Two-layer neural network

In this notebook a two-layer neural network is implemented from scratch following the methodology of the course http://cs231n.github.io/.

The structure of the network is the following:

INPUT -> FC -> ReLU -> FC -> OUTPUT -> SOFTMAX LOSS.

The goal of this notebook is to store some of my thoughts obtained while going through the course. Especially notes about backpropagation in case of composition of functions, since I found it difficult to fully understand w.r.t. (with respect to) which variable the derivatives are computed at each stage.

Important concept presented here is distinguishing between the layer's input and output, which makes the understanding of backpropagation easier.



In [1]:

    
import numpy as np
import matplotlib.pyplot as plt
from sklearn.model_selection import train_test_split
%matplotlib inline
plt.rcParams['figure.figsize'] = (10.0, 8.0) # set default size of plots
plt.rcParams['image.interpolation'] = 'nearest'
plt.rcParams['image.cmap'] = 'gray'

# Data generation obtained from http://cs231n.github.io/neural-networks-case-study/
def generate_data(N, K):
    D = 2   # Dimensionality
    X = np.zeros((N * K, D))            # Data matrix (each row = single example)
    y = np.zeros(N * K, dtype='uint8')  # Class labels
    for j in xrange(K):
        ix = range(N * j, N * (j + 1))
        r = np.linspace(0.0, 1, N)                                         # radius
        t = np.linspace(j * 8, (j + 1) * 8, N) + np.random.randn(N) * 0.2  # theta
        X[ix] = np.c_[r * np.sin(t), r * np.cos(t)]
        y[ix] = j

    plt.scatter(X[:, 0], X[:, 1], c=y, s=40, cmap=plt.cm.Spectral)  # Visualize
    plt.xlim([-1,1])
    plt.ylim([-1,1])
    return X, y

# Example:
generate_data(300, 3);

The initial variance is scaled by a factor of $\sqrt[]{\frac{2}{N}}$, where $N$ is the number of inputs to each neuron in the layer (as per http://cs231n.github.io/neural-networks-2/), in order to provide the same initial output variance at each neuron.



In [2]:

    
# Initialization
def initialize(num_inputs, num_hidden):
    # +1 is added to account for the bias trick.
    W1 = np.random.randn(num_inputs + 1, num_hidden) * np.sqrt(2.0 / num_inputs + 1)
    W2 = np.random.randn(num_hidden + 1, num_classes) * np.sqrt(2.0 / (num_hidden + 1))
    return W1, W2

We use the notation $h_{i,1}$, $h_{i,2}$ to specify the output of $i-$th layer before and after a nonlinearity, respectively.
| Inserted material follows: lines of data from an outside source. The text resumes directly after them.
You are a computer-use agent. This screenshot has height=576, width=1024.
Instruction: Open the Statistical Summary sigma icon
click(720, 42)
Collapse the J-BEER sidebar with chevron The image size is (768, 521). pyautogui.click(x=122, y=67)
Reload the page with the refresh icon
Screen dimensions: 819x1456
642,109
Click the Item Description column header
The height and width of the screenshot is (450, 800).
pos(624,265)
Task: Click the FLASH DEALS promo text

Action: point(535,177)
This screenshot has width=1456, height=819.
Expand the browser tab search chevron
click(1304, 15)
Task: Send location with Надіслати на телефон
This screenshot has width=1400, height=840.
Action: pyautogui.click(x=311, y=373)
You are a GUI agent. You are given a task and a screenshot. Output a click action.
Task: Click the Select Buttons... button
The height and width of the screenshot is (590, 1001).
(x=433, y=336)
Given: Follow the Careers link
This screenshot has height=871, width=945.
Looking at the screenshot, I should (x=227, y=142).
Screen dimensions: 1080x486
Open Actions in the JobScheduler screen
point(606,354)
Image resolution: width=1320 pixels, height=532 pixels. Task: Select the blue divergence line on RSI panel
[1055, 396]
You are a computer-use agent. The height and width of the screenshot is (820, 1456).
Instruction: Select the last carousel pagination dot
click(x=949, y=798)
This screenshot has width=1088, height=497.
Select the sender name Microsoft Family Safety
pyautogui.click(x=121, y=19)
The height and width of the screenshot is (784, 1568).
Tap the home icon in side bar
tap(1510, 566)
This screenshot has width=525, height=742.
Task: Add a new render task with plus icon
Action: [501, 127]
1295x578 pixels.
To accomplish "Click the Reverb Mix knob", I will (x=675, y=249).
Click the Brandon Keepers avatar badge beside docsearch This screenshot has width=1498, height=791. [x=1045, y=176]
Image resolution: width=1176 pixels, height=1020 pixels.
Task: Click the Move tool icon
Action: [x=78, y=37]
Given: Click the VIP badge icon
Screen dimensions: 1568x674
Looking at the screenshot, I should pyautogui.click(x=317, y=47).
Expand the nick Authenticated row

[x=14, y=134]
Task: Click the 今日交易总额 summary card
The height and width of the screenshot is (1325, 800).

For example, if the $i-$th hidden layer contains a sigmoid activation function, then $$h_{i,1}=h_{i-1,2}W_i$$ and $$h_{i,2}=\sigma({h_{i,1}}).$$ Additionally, the bias trick could be applied to the output with nonlinearity in order to implicitly account for the bias in the weights.



In [3]:

    
# Forward propagate
def forw_prop(X, W1, W2):
    # Hidden layer.
    h11 = X.dot(W1)
    h12 = np.maximum(0, h11) # ReLU nonlinearity
    # Bias trick.
    h12 = np.c_[h12, np.ones(h12.shape[0])]
    # Final layer.
    f = h12.dot(W2)
    # Softmax transformation.
    probs = np.exp(f)
    prob_sums = probs.sum(axis=1, keepdims=True)
    probs /= prob_sums
    return probs, h11, h12

The loss function is defined as the mean of sample losses $$ L_i = -f_i[y_i] + \log\Sigma_j\, e^{f_i[j]},\; \text{where }\; f_i=x_i^TW.$$ The final loss is then: $$L = \frac{1}{N} \Sigma_i^N\, L_i + \frac{\lambda}{2}(||W_1||_2^2 + ||W_2||_2^2)$$



In [4]:

    
# Compute the softmax loss http://cs231n.github.io/linear-classify/#softmax
def calc_loss(probs, y, W1, W2, reg):
    data_loss = -np.mean(np.log(probs[range(y.shape[0]), y]))
    reg_loss = reg * 0.5 * (np.sum(W1 * W1) + np.sum(W2 * W2))
    return data_loss + reg_loss

During forward prop, we compose multiple functions to get the final output. Those functions could be simple dot products in case of weights, or complicated nonlinear functions within neurons. An important question when doing backpropagation then is w.r.t. what to differentiate when applying the chain rule?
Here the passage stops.